Trascrivi tutte le righe qui sotto senza modificarle in alcun modo.
##### Righe fornite
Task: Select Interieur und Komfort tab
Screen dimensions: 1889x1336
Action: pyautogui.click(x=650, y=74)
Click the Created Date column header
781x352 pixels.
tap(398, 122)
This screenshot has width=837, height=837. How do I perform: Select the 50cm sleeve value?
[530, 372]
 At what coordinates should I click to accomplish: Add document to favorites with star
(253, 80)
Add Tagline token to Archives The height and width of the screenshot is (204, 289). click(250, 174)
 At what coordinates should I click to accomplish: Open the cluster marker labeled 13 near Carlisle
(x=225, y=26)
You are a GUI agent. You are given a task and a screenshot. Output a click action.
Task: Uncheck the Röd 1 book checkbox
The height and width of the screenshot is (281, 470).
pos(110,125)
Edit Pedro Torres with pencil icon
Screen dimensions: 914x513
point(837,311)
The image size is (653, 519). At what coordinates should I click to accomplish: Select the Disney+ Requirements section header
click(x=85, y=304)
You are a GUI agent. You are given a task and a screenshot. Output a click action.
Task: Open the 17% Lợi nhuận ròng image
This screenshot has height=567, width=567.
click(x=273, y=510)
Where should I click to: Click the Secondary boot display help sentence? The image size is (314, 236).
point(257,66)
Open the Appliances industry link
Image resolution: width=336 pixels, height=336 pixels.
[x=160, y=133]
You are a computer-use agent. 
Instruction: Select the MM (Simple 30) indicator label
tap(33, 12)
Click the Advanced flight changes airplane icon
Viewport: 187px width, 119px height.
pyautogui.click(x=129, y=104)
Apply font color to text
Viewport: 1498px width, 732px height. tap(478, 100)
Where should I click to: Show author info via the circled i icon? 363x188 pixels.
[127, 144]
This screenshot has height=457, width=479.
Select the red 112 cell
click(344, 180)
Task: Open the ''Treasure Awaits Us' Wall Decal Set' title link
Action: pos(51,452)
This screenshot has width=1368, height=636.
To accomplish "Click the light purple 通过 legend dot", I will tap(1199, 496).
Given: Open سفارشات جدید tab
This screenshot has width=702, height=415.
##########
Esercizio svolto ▸
Task: Select Interieur und Komfort tab
Screen dimensions: 1889x1336
Action: pyautogui.click(x=650, y=74)
Click the Created Date column header
781x352 pixels.
tap(398, 122)
This screenshot has width=837, height=837. How do I perform: Select the 50cm sleeve value?
[530, 372]
 At what coordinates should I click to accomplish: Add document to favorites with star
(253, 80)
Add Tagline token to Archives The height and width of the screenshot is (204, 289). click(250, 174)
 At what coordinates should I click to accomplish: Open the cluster marker labeled 13 near Carlisle
(x=225, y=26)
You are a GUI agent. You are given a task and a screenshot. Output a click action.
Task: Uncheck the Röd 1 book checkbox
The height and width of the screenshot is (281, 470).
pos(110,125)
Edit Pedro Torres with pencil icon
Screen dimensions: 914x513
point(837,311)
The image size is (653, 519). At what coordinates should I click to accomplish: Select the Disney+ Requirements section header
click(x=85, y=304)
You are a GUI agent. You are given a task and a screenshot. Output a click action.
Task: Open the 17% Lợi nhuận ròng image
This screenshot has height=567, width=567.
click(x=273, y=510)
Where should I click to: Click the Secondary boot display help sentence? The image size is (314, 236).
point(257,66)
Open the Appliances industry link
Image resolution: width=336 pixels, height=336 pixels.
[x=160, y=133]
You are a computer-use agent. 
Instruction: Select the MM (Simple 30) indicator label
tap(33, 12)
Click the Advanced flight changes airplane icon
Viewport: 187px width, 119px height.
pyautogui.click(x=129, y=104)
Apply font color to text
Viewport: 1498px width, 732px height. tap(478, 100)
Where should I click to: Show author info via the circled i icon? 363x188 pixels.
[127, 144]
This screenshot has height=457, width=479.
Select the red 112 cell
click(344, 180)
Task: Open the ''Treasure Awaits Us' Wall Decal Set' title link
Action: pos(51,452)
This screenshot has width=1368, height=636.
To accomplish "Click the light purple 通过 legend dot", I will tap(1199, 496).
Given: Open سفارشات جدید tab
This screenshot has width=702, height=415.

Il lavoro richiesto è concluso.